Analysis of the Associations Between the Human Fecal Microbiome and Bone Density, Structure, and Strength: The Osteoporotic Fractures in Men (MrOS) Cohort

Abstract

In preclinical models, the composition and function of the gut microbiota have been linked to bone growth and homeostasis, but there are few available data from studies of human populations. In a hypothesis-generating experiment in a large cohort of community-dwelling older men (n = 831; age range, 78-98 years), we explored the associations between fecal microbial profiles and bone density, microarchitecture, and strength measured with total hip dual-energy X-ray absorptiometry (DXA) and high-resolution peripheral quantitative computed tomography (HRpQCT) (distal radius, distal and diaphyseal tibia). Fecal samples were collected and the 16S rRNA gene V4 hypervariable region sequenced. Sequences were bioinformatically processed through the DADA2 pipeline and then taxonomically assigned using SILVA. Generalized linear models as implemented in microbiome multivariable association with linear models (MaAsLin 2) were used to test for associations between skeletal measures and specific microbial genera. The abundances of four bacterial genera were weakly associated with bone density, structure, or strength (false discovery rate [FDR] ≤ 0.05), and the measured directions of associations of genera were generally consistent across multiple bone measures, supporting a role for microbiota on skeletal homeostasis. However, the associated effect sizes were small (log2 fold change < ±0.35), limiting power to confidently identify these associations even with high resolution skeletal imaging phenotypes, and we assessed the resulting implications for the design of future cohort-based studies. As in analogous examples from genomewide association studies, we find that larger cohort sizes will likely be needed to confidently identify associations between the fecal microbiota and skeletal health relying on 16S sequencing. Our findings bolster the view that the gut microbiome is associated with clinically important measures of bone health, while also indicating the challenges in the design of cohort-based microbiome studies. © 2022 American Society for Bone and Mineral Research (ASBMR).
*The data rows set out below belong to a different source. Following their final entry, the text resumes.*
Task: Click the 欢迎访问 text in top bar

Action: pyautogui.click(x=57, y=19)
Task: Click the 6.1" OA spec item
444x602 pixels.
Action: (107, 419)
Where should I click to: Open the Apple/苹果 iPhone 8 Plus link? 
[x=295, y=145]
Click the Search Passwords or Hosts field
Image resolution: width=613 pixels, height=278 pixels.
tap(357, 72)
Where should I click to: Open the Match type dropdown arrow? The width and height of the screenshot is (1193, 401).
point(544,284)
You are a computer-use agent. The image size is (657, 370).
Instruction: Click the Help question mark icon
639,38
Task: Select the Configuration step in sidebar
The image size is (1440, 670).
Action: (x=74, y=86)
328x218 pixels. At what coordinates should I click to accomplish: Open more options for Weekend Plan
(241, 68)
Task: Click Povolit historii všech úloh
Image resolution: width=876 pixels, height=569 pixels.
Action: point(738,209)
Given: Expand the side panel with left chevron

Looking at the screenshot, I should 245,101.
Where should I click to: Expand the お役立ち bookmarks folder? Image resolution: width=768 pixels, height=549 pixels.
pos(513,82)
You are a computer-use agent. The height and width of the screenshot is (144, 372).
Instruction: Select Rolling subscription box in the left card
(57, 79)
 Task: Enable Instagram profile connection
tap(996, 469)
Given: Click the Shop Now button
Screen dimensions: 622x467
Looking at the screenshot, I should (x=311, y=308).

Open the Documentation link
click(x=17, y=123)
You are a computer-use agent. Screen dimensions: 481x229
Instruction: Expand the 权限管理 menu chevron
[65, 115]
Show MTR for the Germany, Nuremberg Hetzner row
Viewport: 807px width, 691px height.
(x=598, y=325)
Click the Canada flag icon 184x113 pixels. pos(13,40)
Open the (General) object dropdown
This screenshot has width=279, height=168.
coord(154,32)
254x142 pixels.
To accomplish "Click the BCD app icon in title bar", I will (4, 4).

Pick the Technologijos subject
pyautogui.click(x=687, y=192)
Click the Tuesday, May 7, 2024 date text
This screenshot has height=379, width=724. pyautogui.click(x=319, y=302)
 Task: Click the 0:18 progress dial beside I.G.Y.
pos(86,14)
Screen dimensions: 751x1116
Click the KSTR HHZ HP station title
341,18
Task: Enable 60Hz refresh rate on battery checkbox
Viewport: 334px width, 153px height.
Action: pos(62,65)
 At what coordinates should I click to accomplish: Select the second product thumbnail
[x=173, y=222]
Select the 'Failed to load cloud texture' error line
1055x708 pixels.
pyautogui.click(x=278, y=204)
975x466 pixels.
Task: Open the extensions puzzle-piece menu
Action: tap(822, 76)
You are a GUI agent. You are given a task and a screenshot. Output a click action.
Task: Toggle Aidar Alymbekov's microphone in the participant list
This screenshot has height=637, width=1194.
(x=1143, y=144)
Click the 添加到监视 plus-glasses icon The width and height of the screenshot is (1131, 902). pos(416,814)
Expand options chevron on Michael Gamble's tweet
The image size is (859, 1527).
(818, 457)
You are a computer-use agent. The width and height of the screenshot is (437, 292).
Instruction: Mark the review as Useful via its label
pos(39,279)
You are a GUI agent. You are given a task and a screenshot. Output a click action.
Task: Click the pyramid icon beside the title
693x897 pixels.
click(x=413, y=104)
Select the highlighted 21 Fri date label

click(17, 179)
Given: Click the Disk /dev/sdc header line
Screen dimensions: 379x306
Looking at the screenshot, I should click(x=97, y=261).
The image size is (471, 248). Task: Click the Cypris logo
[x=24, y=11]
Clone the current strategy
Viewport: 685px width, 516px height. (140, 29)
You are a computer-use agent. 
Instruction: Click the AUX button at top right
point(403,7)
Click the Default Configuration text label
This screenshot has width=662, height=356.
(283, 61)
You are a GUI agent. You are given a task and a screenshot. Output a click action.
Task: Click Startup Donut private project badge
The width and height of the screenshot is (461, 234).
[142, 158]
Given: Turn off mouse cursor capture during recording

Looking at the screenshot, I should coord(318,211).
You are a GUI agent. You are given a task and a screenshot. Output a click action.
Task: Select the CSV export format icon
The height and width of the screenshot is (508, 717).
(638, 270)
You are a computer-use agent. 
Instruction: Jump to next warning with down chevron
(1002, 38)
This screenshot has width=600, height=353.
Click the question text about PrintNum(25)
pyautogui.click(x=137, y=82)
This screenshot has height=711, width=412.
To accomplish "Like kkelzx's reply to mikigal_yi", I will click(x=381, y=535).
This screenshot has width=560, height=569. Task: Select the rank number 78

Keywords: AGING; ANALYSIS/QUANTITATION OF BONE; EPIDEMIOLOGY; SYSTEMS BIOLOGY - BONE INTERACTIONS.

Figure 1.

Selection of participants; fully described in Methods.

Figure 2.

Associations between gut microbial taxa and bone measures. Differences in microbial composition per standard deviation of each bone measure were assessed using generalized linear models in MaAsLin 2, and the log₂ fold change and FDR-adjusted p-value for each taxon were used to create the heatmap. Only those associations with FDR <0.25 are included. A hierarchical clustering was performed to group associations across the variety of skeletal measures. *p< 0.05

Figure 3.

Finite mixture analysis of association z-score distribution. The smooth black curve is an estimate of the hypothetical normal distribution of null associations, based on the observed range and density of z-scores near zero. The jagged light-blue line shows the distribution (in bins of 1/14 ~ 0.0714 z-score units) of all actual, observed z-scores of the taxa-skeletal measure associations. The colored areas represent the number of taxa-skeletal measure associations not expected to occur within the hypothetical normal distribution of null effects, and thus representing potentially true associations: red the number of potentially true negative effects, and green the potentially true positive effects. The false discovery rates at each location on the z scale can be visually estimated by comparing the height of the red or green areas at that location to the height of the overall histogram (light-blue line) at the same location. See Supplemental Statistical Methods for a fuller description of the finite mixture model.